WHAT IS BEING ASKED:
Rewrite the Covid-19 infection probability question from "I have difficulty" to "course in probability.", putting "pandemic" in place of "epidemic".

I have difficulty interpreting a simple probabilistic calculation and would be happy to help. We are in the midst of the Covid-19 epidemic and I am trying to assess someone's probability to be infected in a time window. For simplicity, I guess the probability of getting infected during a single session depends on its duration alone.
In math terms:
The probability to be infected in a given meeting is $P(t) = t\cdot\Theta$, where $t$ is meeting duration and $\Theta$ is only a calibration parameter of the virus (and keep the probability under 1).
Hence, the probability to be infected in a series of meetings is the complementary event to be not-infected in any meeting: $P(t_1...t_N) = 1-\prod_{k=1}^N(1-t_k\cdot\Theta)\tag{*}$
Does this inference sound reasonable? It seems to me that this is the material of a basic course in probability.
Surprisingly and incomprehensibly to me, I saw in an article a calculation that actually reaches the following result for the same question (and the same assumptions):
$P(t_1...t_N) = 1- \exp(-\Theta\sum_{k=1}^{N}t_{k})\tag{**}$
I do not understand what the relationship is between $(*)$ and $(**)$ and how in the calculation of a complementary event they arrived at the equation $(**)$?

GIVEN DATA:
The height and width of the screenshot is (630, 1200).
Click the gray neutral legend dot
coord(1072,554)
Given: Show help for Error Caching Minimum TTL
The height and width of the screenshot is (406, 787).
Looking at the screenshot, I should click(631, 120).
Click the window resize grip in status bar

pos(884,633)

---

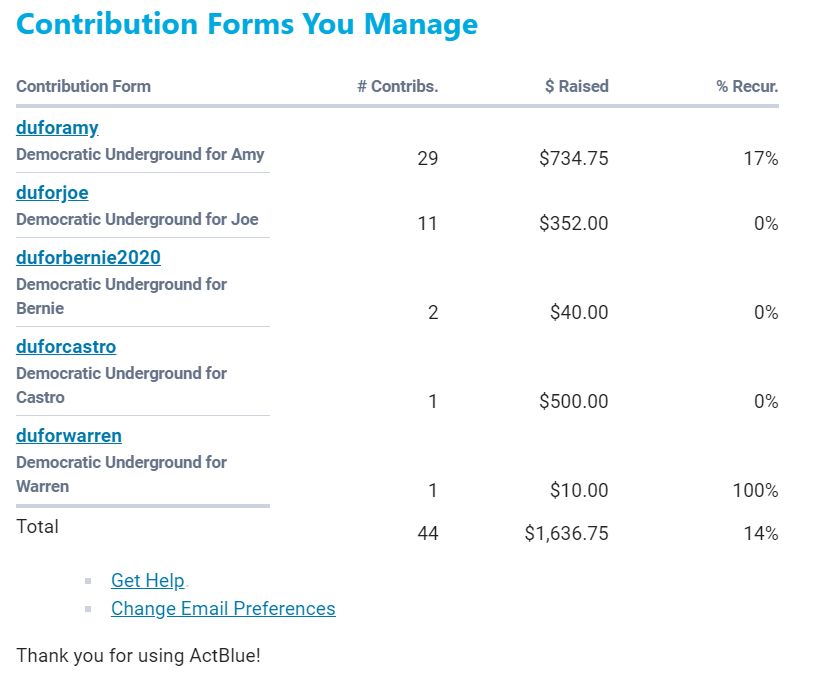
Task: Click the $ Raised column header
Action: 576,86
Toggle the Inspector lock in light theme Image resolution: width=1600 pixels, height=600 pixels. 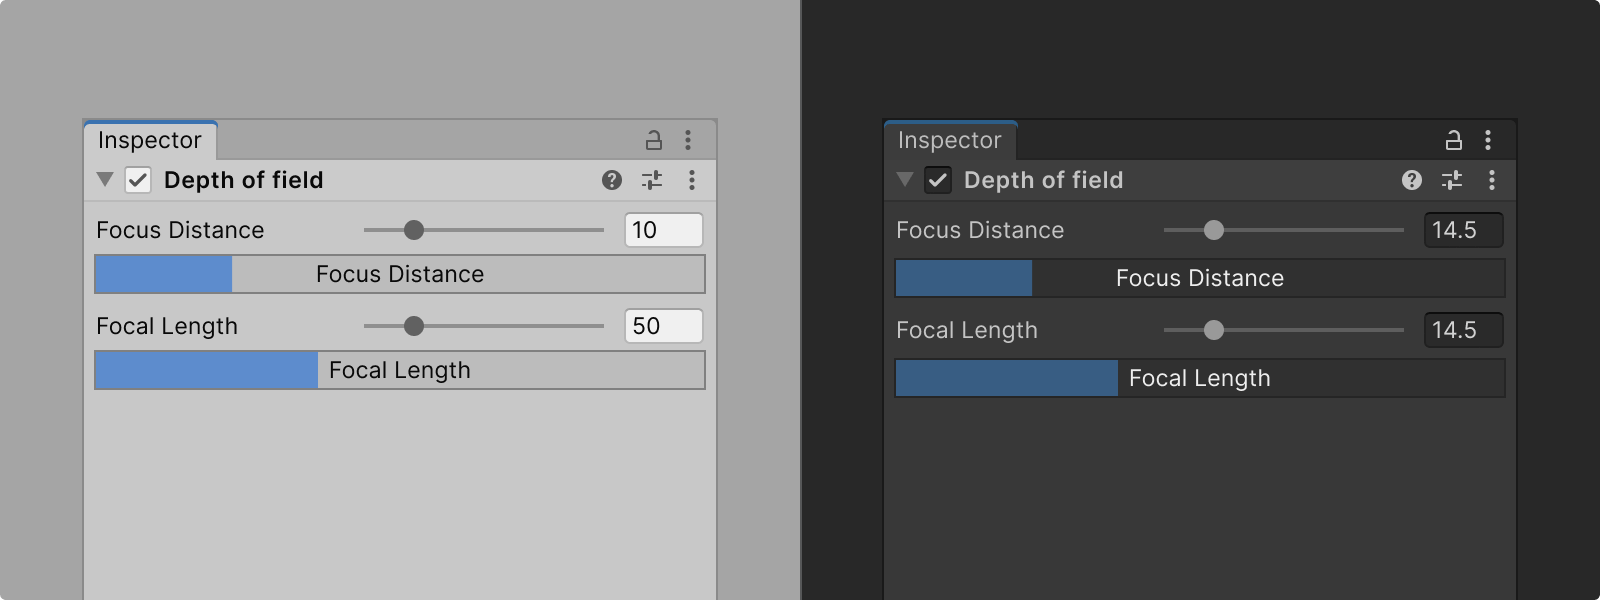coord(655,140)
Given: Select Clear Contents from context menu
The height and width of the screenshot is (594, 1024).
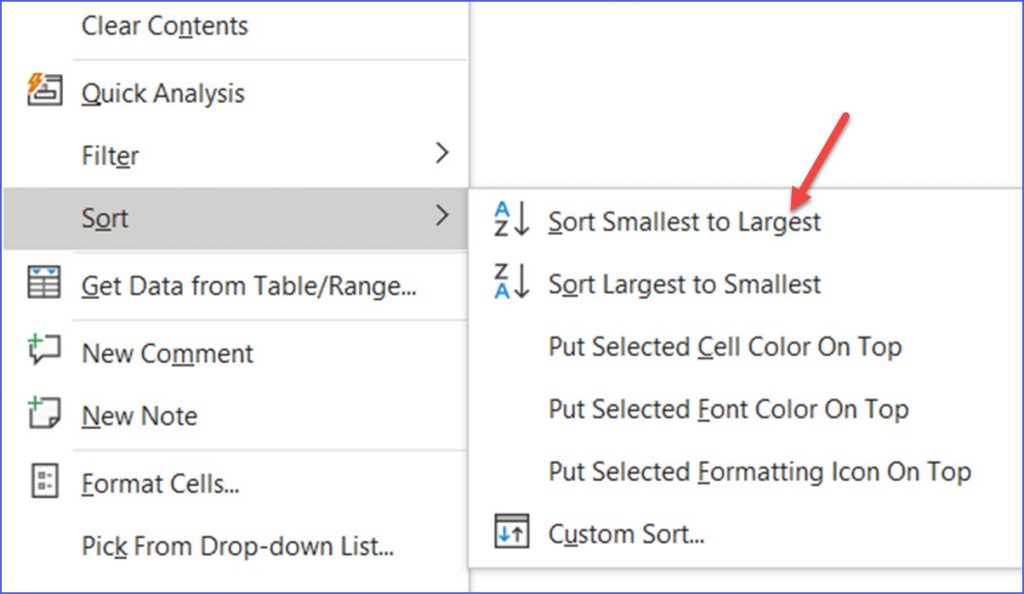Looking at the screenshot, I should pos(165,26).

---

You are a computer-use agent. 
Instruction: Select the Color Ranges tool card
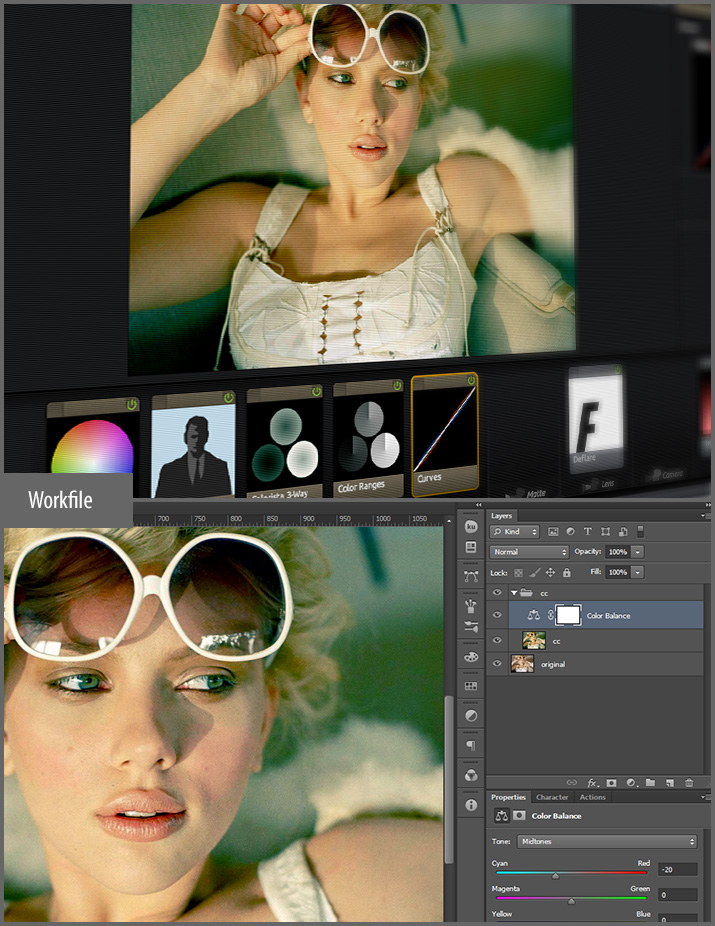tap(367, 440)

RESULT OF THIS EXERCISE:
I have difficulty interpreting a simple probabilistic calculation and would be happy to help. We are in the midst of the Covid-19 pandemic and I am trying to assess someone's probability to be infected in a time window. For simplicity, I guess the probability of getting infected during a single session depends on its duration alone.
In math terms:
The probability to be infected in a given meeting is $P(t) = t\cdot\Theta$, where $t$ is meeting duration and $\Theta$ is only a calibration parameter of the virus (and keep the probability under 1).
Hence, the probability to be infected in a series of meetings is the complementary event to be not-infected in any meeting: $P(t_1...t_N) = 1-\prod_{k=1}^N(1-t_k\cdot\Theta)\tag{*}$
Does this inference sound reasonable? It seems to me that this is the material of a basic course in probability.